◆ **Records to process**:
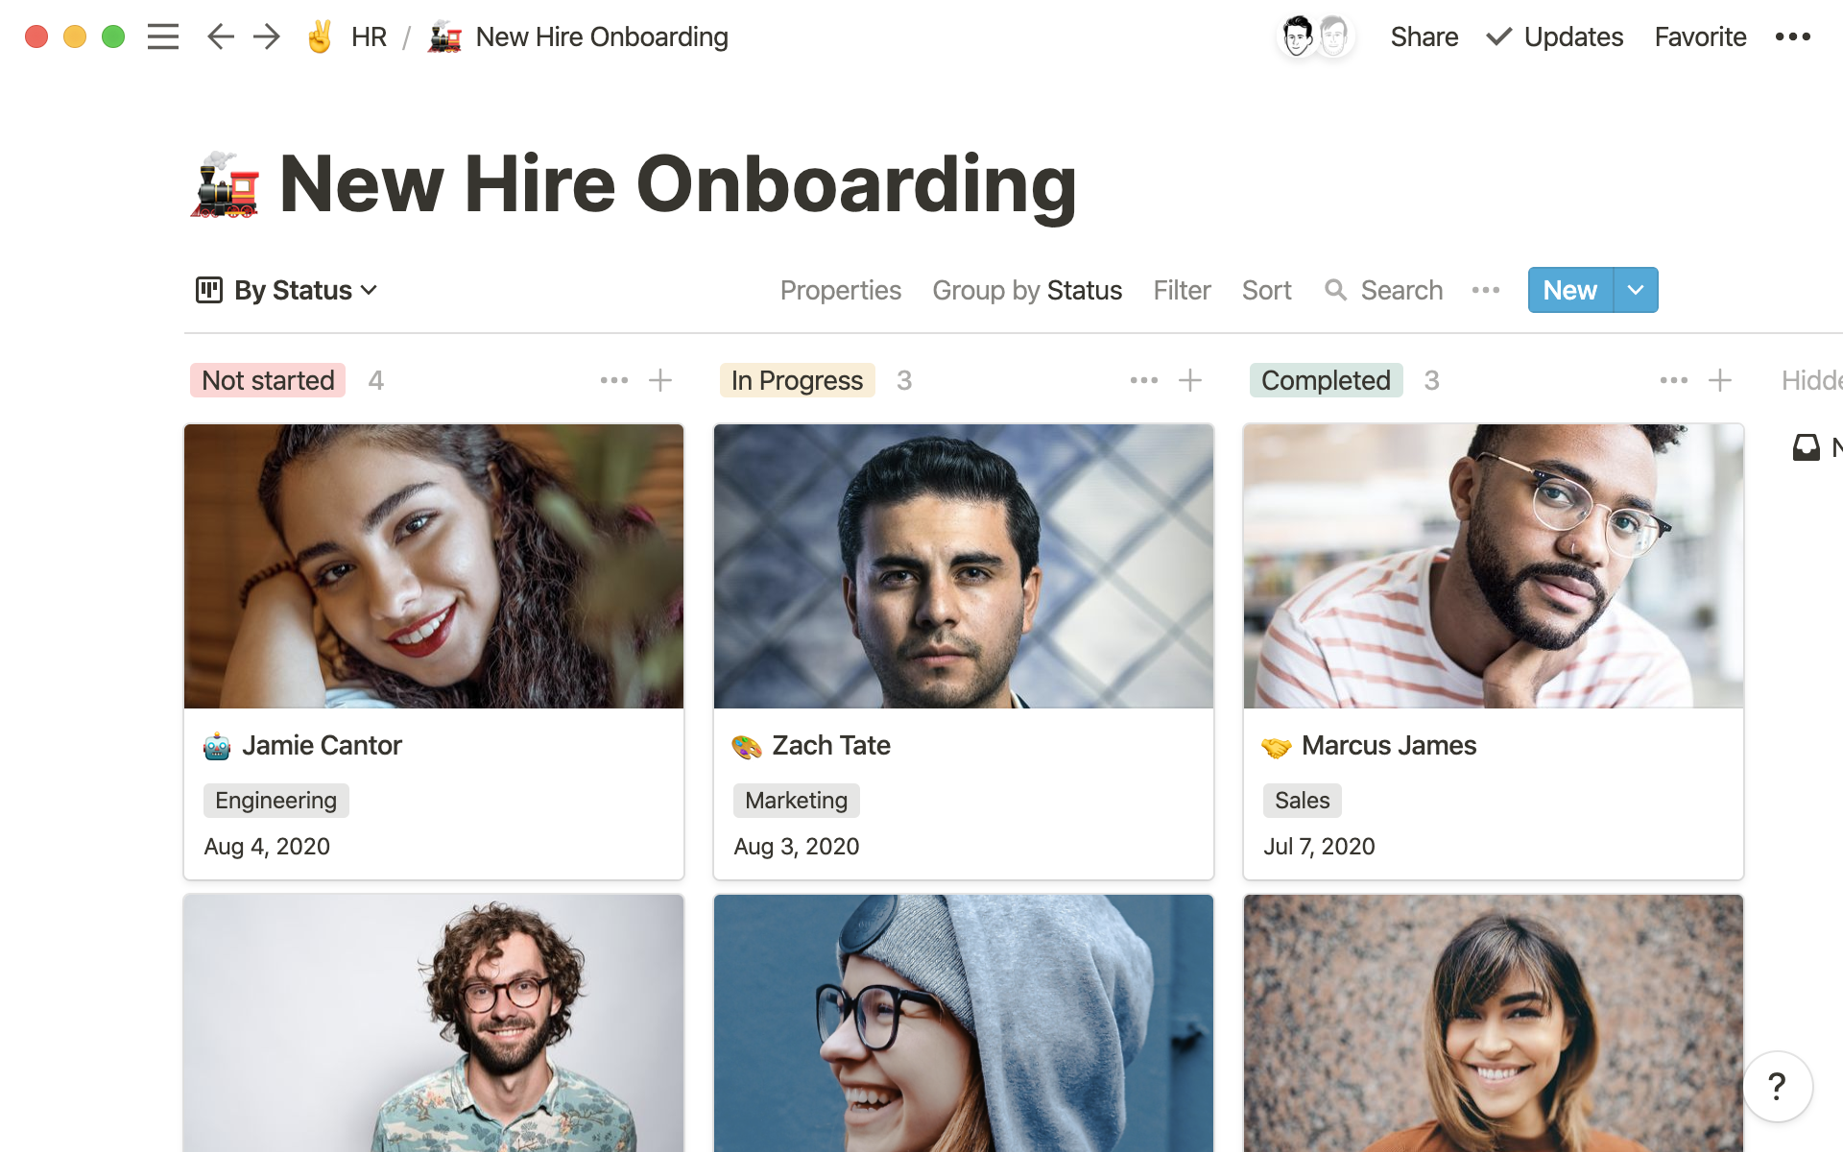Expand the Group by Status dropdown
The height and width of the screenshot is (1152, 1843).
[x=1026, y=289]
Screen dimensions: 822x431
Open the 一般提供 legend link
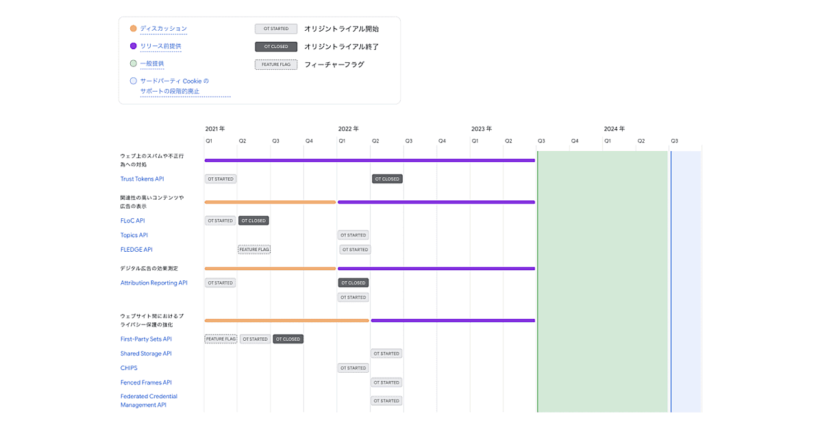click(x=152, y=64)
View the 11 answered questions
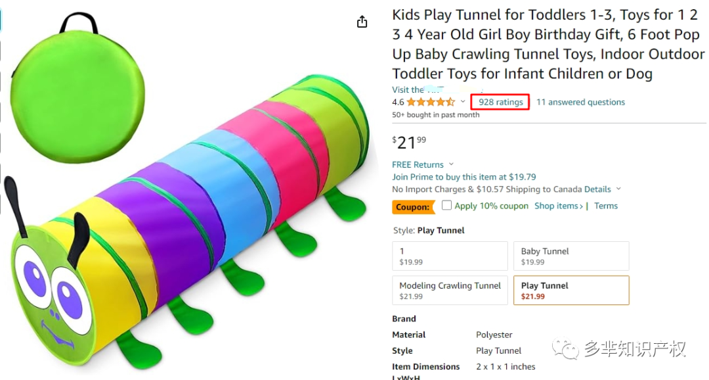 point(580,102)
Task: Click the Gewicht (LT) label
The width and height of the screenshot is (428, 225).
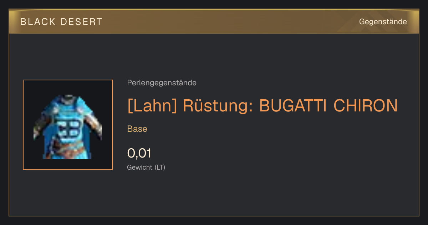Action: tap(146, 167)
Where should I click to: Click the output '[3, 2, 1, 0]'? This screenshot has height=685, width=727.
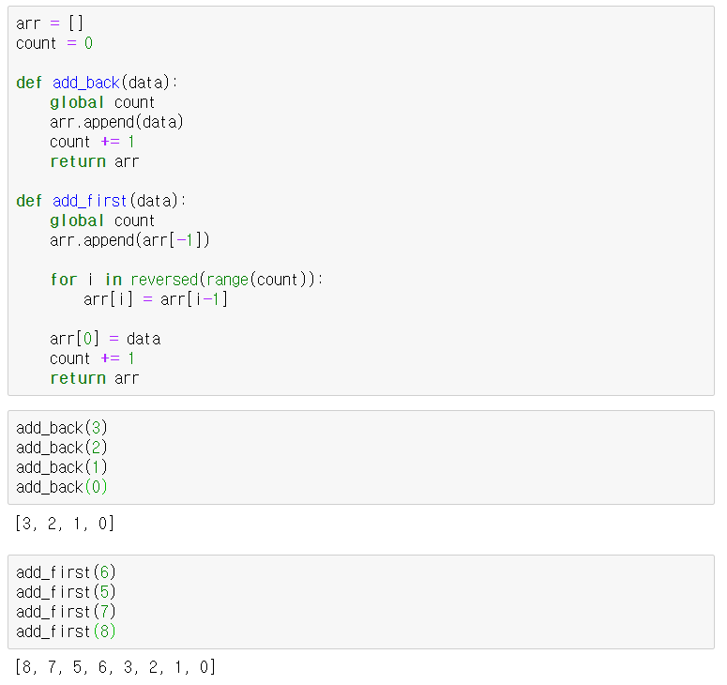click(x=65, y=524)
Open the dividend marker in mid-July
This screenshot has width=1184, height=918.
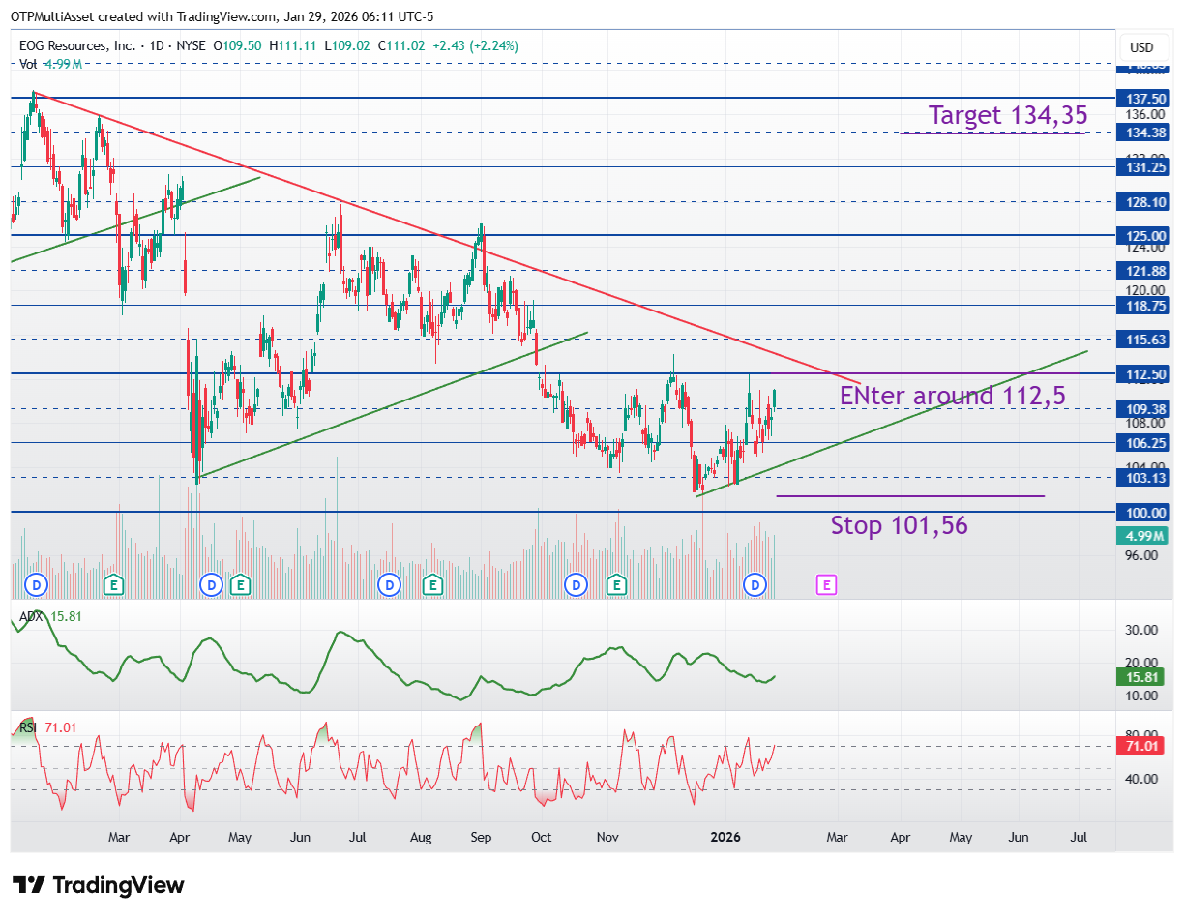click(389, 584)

◆ **Your task**:
Nothing but the lines from the one containing "Screen dimensions: 822x431" through the end of the entries should be written out, exactly and without pictures.

◆ **Answer space**:
Screen dimensions: 822x431
Open the 一般提供 legend link
click(x=152, y=64)
View the 11 answered questions
 point(580,102)
Task: Click the Gewicht (LT) label
The width and height of the screenshot is (428, 225).
Action: tap(146, 167)
Where should I click to: Click the output '[3, 2, 1, 0]'? This screenshot has height=685, width=727.
click(x=65, y=524)
Open the dividend marker in mid-July
This screenshot has width=1184, height=918.
click(389, 584)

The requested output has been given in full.